If you are an opam user, and don't maintain opam packages

  • You are encouraged to upgrade) as soon as comfortable, and get used to the changes and new features

  • All packages installing in opam 1.2.2 should exist and install fine on 2.0.0~rc4 (if you find one that doesn't, please report!)

  • If you haven't updated by September 17th, the amount of updates and new packages you receive may become limited¹.

So what will happen on September 17th ?

  • Opam 2.0.0~rc4 gets officially released as 2.0.0

  • On the ocaml/opam-repository Github repository, a 1.2 branch is forked, and the 2.0.0 branch is merged into the master branch

  • From then on, pull-requests to ocaml/opam-repository need to be in 2.0.0 format. Fixes to the 1.2 repository can be merged if important: pulls need to be requested against the 1.2 branch in that case.
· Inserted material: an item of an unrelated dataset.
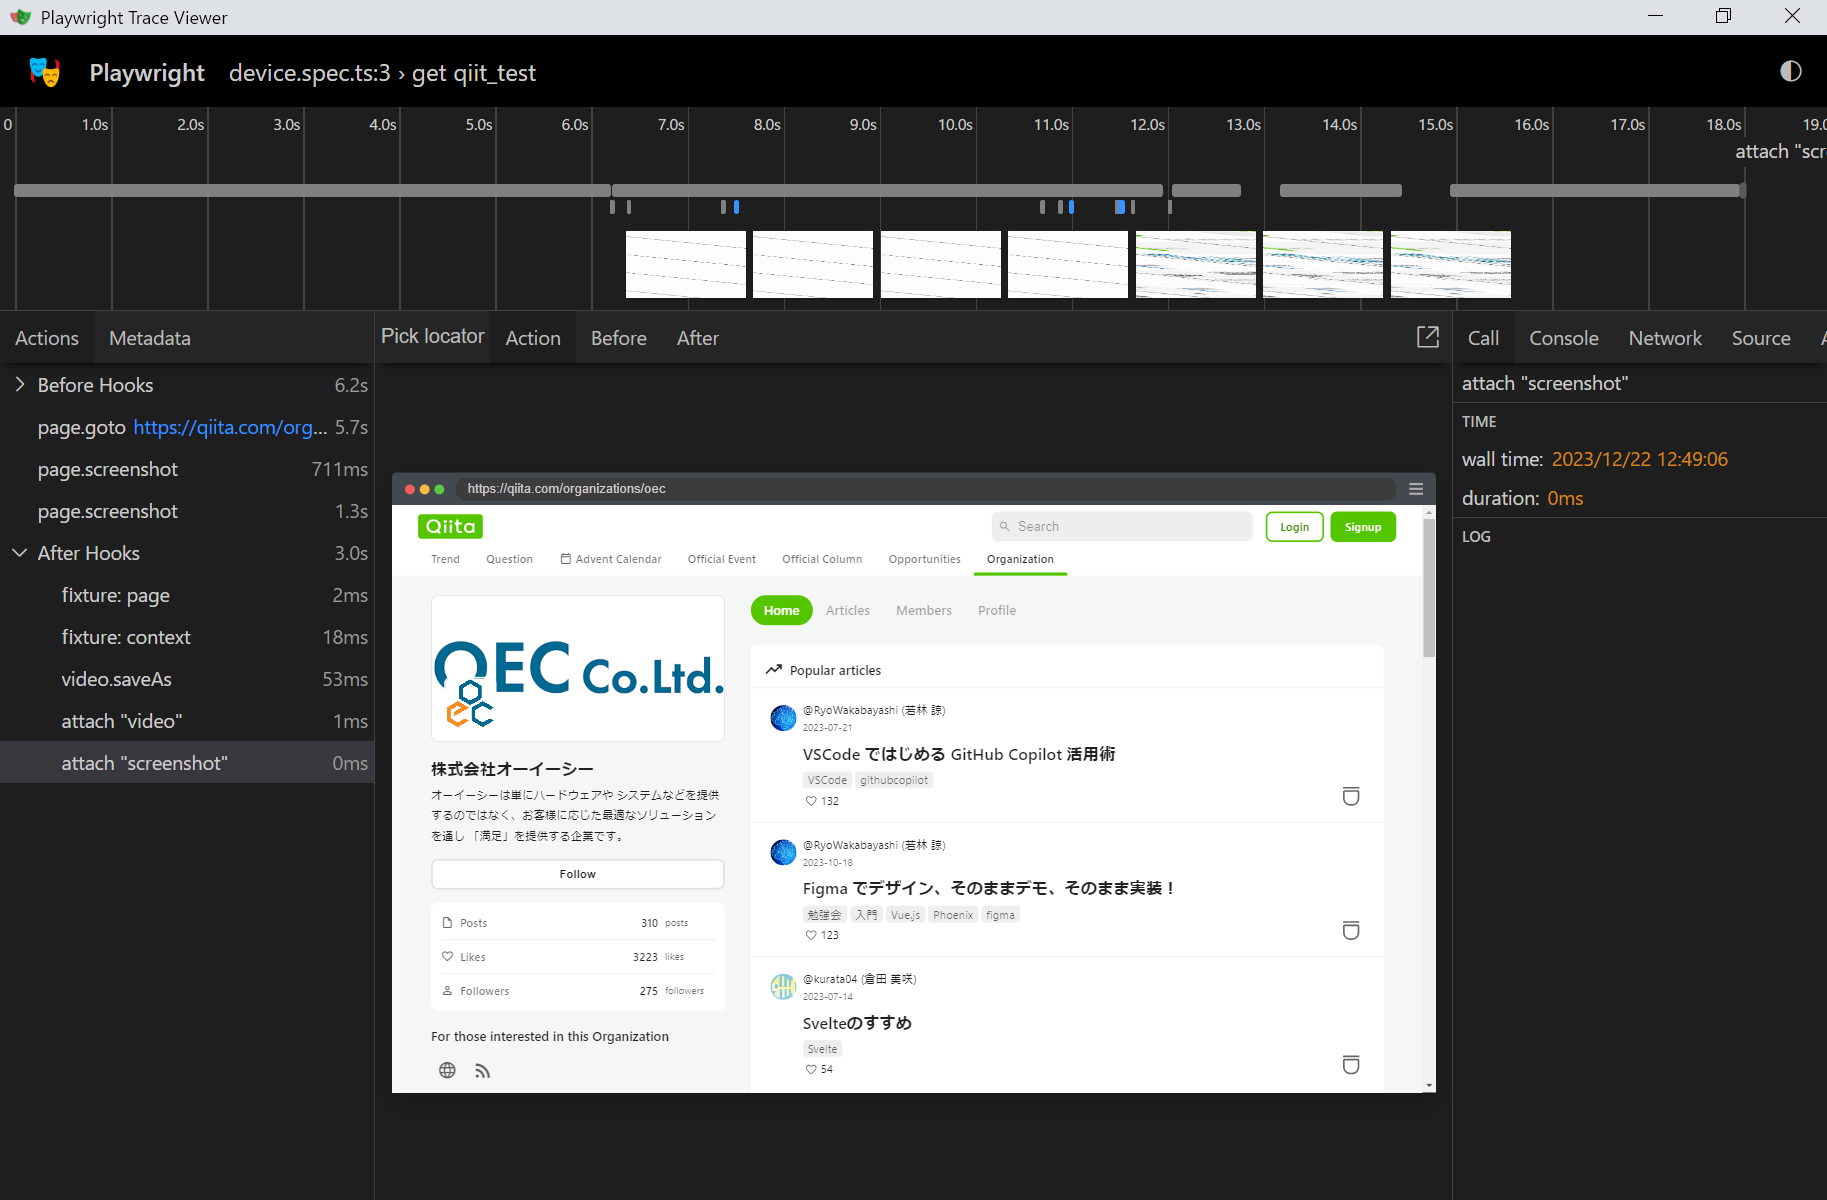This screenshot has width=1827, height=1200.
Task: Stock the VSCode Copilot article bookmark icon
Action: pyautogui.click(x=1350, y=796)
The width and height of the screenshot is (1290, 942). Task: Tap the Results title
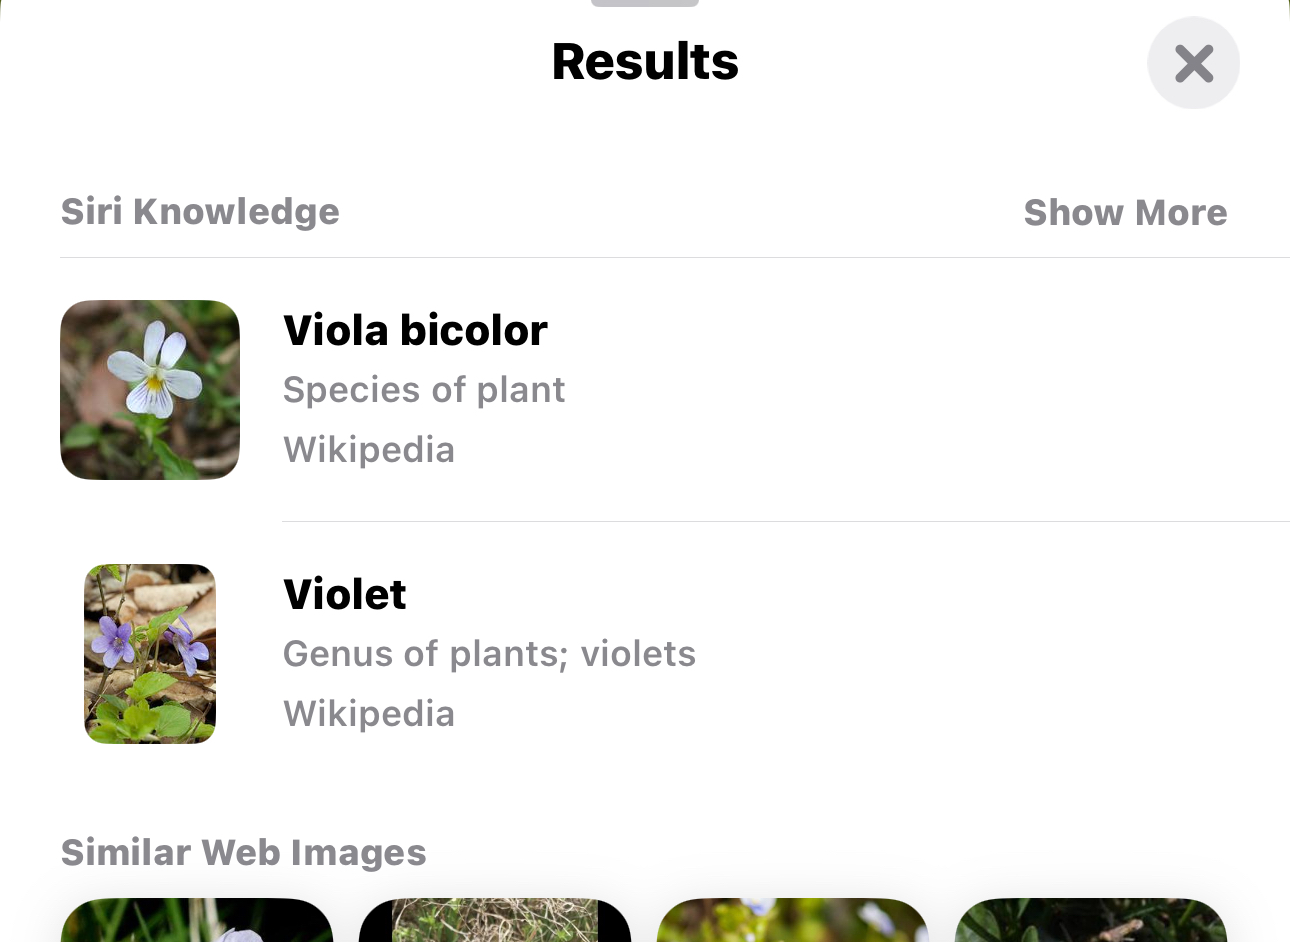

  • The opam website shows the 2.0.0 repository by default (https://opam.ocaml.org/2.0-preview/ becomes https://opam.ocaml.org/)

  • The http repositories for 1.2 and 2.0 (as used by opam update) are accordingly moved, with proper redirections put in place

Advice for package maintainers

  • Until September 17th, pull-requests filed to the master branch of ocaml/opam-repository need to be in 1.2.2 format

  • The CI checks for all PRs ensure that the package passes on both 1.2.2 and 2.0.0. After the 17th of september, only 2.0.0 will be checked (and 1.2.2 only if relevant fixes are required).

  • The 2.0.0 branch of the repository will contain the automatically updated 2.0.0 version of your package definitions

  • You can publish 1.2 packages while using opam 2.0.0 by installing opam-publish.0.3.5 (running opam pin opam-publish 0.3.5 is recommended)

  • You should only need to keep an opam 1.2 installation for more complex setups (multiple packages, or if you need to be able to test the 1.2 package installations locally). In this case you might want to use an alias, e.g. alias opam.1.2="OPAMROOT=$HOME/.opam.1.2 ~/local/bin/opam.1.2. You should also probably disable opam 2.0.0's automatic environment update in that case (opam init --disable-shell-hook)

  • opam-publish.2.0.0~beta has a fully revamped interface, and many new features, like filing a single PR for multiple packages. It files pull-request in 2.0 format only, however. At the moment, it will file PR only to the 2.0.0 branch of the repository, but pushing 1.2 format packages to master is still preferred until September 17th.

  • It is also advised to keep in-source opam files in 1.2 format until that date, so as not to break uses of opam pin add --dev-repo by opam 1.2 users. The small opam-package-upgrade plugin can be used to upgrade single 1.2 opam files to 2.0 format.

  • ocaml-ci-script already switched to opam 2.0.0. To keep testing opam 1.2.2, you can set the variable OPAM_VERSION=1.2.2 in the .travis.yml file.

Advice for custom repository maintainers

  • The opam admin upgrade command can be used to upgrade your repository to 2.0.0 format. We recommand using it, as otherwise clients using opam 2.0.0 will do the upgrade locally every time. Add the option --mirror to continue serving both versions, with automatic redirects.

  • It's your place to decide when/if you want to switch your base repository to 2.0.0 format. You'll benefit from many new possibilities and safety features, but that will exclude users of earlier opam versions, as there is no backwards conversion tool.

¹ Sorry for the inconvenience. We'd be happy if we could keep maintaining the 1.2.2 repository for more time; repository maintainers are doing an awesome job, but just don't have the resources to maintain both versions in parallel.